*RECORDS SHOWN*:
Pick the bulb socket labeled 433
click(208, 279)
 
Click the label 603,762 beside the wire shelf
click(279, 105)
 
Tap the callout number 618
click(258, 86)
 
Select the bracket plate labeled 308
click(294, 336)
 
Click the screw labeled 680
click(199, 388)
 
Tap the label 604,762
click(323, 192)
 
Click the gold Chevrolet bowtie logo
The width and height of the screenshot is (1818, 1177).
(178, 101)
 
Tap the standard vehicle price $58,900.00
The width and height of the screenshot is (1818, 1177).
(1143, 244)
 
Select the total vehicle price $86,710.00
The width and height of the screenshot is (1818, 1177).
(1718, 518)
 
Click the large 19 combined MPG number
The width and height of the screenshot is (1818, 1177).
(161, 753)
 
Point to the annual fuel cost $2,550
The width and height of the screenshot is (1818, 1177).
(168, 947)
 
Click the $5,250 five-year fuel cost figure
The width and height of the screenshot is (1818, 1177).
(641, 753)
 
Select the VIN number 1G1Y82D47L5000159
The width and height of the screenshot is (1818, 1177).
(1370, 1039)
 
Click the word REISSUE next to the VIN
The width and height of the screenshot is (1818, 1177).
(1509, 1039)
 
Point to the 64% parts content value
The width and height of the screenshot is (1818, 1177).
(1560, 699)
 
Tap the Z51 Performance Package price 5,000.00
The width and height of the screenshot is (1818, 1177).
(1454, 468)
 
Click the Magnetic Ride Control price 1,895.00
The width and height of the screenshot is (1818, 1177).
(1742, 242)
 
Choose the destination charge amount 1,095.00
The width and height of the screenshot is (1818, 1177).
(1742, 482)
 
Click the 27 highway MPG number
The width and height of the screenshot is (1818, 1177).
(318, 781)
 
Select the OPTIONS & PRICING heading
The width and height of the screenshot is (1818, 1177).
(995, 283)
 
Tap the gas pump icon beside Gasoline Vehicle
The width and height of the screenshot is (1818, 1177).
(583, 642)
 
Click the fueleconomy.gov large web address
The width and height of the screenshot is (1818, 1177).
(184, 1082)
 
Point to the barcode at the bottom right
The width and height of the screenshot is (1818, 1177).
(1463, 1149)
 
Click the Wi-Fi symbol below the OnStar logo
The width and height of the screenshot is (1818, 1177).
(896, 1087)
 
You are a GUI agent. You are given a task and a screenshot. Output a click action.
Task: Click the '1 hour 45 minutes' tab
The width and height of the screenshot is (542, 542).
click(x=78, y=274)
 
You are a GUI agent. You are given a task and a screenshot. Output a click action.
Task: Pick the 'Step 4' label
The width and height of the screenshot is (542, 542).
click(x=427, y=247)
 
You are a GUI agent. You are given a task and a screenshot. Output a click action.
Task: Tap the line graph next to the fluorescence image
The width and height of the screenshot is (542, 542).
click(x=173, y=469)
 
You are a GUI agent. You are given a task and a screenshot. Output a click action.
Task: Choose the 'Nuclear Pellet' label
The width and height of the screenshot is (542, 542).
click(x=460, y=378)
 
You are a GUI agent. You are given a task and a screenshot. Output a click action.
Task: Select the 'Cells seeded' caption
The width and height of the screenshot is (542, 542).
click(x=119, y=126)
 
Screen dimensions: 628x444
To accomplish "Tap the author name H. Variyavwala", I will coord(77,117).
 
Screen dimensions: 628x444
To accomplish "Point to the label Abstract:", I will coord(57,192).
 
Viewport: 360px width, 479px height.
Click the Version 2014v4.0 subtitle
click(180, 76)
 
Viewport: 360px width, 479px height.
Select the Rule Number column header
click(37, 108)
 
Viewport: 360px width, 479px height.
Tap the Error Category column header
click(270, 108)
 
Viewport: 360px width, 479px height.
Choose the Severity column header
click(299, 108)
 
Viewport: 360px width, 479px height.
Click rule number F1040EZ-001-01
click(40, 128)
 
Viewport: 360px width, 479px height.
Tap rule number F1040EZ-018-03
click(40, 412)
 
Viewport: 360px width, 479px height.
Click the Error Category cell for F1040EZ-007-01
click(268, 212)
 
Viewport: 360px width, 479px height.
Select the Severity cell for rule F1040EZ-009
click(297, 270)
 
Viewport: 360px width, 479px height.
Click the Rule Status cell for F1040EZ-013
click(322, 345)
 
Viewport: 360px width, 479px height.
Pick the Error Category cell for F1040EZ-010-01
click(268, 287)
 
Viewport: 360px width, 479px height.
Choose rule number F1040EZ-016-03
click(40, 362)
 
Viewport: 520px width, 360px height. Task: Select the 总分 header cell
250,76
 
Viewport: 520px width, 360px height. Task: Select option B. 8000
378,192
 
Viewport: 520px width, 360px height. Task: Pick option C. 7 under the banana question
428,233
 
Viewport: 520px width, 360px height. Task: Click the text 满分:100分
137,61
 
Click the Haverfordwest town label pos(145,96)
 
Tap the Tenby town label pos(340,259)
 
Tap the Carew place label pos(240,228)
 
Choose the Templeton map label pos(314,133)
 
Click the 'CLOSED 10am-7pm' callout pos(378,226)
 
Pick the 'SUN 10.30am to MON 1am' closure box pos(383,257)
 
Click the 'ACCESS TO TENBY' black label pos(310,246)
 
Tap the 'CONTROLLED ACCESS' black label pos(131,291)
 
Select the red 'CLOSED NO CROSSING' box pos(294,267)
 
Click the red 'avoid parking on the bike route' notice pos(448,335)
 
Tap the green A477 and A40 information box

*AIM*: Scale the material from the line that contains "Tap the 'CONTROLLED" through the end of the material, and give only those lines again, requests included. Multiply every coordinate in the answers by 2.35 and round each result to a whole number, with halves rounded up.

*REPLY*:
Tap the 'CONTROLLED ACCESS' black label pos(308,684)
 
Select the red 'CLOSED NO CROSSING' box pos(691,627)
 
Click the red 'avoid parking on the bike route' notice pos(1053,787)
 
Tap the green A477 and A40 information box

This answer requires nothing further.